2

I am looking at the Nvidia SDK for the convolution FFT example (for large kernels), I know the theory behind fourier transforms and their FFT implementations (the basics at least), but I can't figure out what the following code does:

const int    fftH = snapTransformSize(dataH + kernelH - 1);
const int    fftW = snapTransformSize(dataW + kernelW - 1);

....//gpu initialization code

printf("...creating R2C & C2R FFT plans for %i x %i\n", fftH, fftW);
        cuf ftSafeCall( cufftPlan2d(&fftPlanFwd, fftH, fftW, CUFFT_R2C) );
        cufftSafeCall( cufftPlan2d(&fftPlanInv, fftH, fftW, CUFFT_C2R) );

    printf("...uploading to GPU and padding convolution kernel and input data\n");
        cutilSafeCall( cudaMemcpy(d_Kernel, h_Kernel, kernelH * kernelW * sizeof(float), cudaMemcpyHostToDevice) );
        cutilSafeCall( cudaMemcpy(d_Data,   h_Data,   dataH   * dataW *   sizeof(float), cudaMemcpyHostToDevice) );
        cutilSafeCall( cudaMemset(d_PaddedKernel, 0, fftH * fftW * sizeof(float)) );
        cutilSafeCall( cudaMemset(d_PaddedData,   0, fftH * fftW * sizeof(float)) );

        padKernel(
            d_PaddedKernel,
            d_Kernel,
            fftH,
            fftW,
            kernelH,
            kernelW,
            kernelY,
            kernelX
        );

        padDataClampToBorder(
            d_PaddedData,
            d_Data,
            fftH,
            fftW,
            dataH,
            dataW,
            kernelH,
            kernelW,
            kernelY,
            kernelX
        );

I've never used CUFFT library before so I don't know what the snapTransformSize does

(here's the code)

int snapTransformSize(int dataSize){
    int hiBit;
    unsigned int lowPOT, hiPOT;

    dataSize = iAlignUp(dataSize, 16);

    for(hiBit = 31; hiBit >= 0; hiBit--)
        if(dataSize & (1U << hiBit)) break;

    lowPOT = 1U << hiBit;
    if(lowPOT == dataSize)
        return dataSize;

    hiPOT = 1U << (hiBit + 1);
    if(hiPOT <= 1024)
        return hiPOT;
    else 
        return iAlignUp(dataSize, 512);
}

nor why the complex plane is such initialized.

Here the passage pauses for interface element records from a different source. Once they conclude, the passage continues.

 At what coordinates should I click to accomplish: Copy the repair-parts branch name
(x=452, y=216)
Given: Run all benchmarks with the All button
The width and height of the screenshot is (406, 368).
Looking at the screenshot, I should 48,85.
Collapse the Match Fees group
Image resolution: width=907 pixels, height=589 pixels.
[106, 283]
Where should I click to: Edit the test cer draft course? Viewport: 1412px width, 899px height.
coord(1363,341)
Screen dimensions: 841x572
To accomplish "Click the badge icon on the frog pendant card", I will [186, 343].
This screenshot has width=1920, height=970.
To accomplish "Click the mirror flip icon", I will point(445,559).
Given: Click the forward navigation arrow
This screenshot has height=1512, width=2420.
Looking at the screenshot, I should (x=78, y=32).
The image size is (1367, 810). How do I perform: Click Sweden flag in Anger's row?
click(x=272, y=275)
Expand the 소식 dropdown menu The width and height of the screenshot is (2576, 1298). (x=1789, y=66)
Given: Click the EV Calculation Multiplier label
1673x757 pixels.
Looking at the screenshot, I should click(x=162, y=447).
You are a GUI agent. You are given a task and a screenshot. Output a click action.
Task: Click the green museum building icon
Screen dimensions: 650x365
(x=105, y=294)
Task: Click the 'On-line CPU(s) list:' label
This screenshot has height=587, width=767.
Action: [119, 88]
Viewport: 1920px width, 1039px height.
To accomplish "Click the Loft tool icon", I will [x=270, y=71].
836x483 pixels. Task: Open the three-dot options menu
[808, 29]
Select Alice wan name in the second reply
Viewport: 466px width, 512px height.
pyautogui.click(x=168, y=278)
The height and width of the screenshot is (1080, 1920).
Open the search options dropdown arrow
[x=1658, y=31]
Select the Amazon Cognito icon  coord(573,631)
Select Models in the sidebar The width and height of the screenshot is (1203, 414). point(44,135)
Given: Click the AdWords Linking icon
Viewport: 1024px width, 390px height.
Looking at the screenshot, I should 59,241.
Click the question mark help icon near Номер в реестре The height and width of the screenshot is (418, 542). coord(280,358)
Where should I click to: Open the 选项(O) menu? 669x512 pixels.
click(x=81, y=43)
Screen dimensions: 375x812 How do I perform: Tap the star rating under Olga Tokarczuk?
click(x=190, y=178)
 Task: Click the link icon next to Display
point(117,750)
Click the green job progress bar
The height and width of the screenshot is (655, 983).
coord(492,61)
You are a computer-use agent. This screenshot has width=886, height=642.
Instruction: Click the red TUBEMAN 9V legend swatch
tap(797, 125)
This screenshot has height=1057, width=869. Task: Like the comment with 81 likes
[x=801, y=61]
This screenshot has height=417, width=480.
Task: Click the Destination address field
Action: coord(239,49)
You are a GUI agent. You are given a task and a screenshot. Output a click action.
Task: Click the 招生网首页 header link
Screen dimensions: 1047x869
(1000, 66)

Can you provide me explanation links or answers please?

Robert Crovella
  • 143,785
  • 11
  • 213
  • 257
Marco A.
  • 43,032
  • 26
  • 132
  • 246

3 Answers3

2

It appears to be rounding up the FFT dimensions to the next power of 2, unless the dimension would exceed 1024, in which case it's rounded up to the next multiple of 512.

Having rounded up the FFT size you then of course need to pad your data with zeroes to make it the correct size for the FFT.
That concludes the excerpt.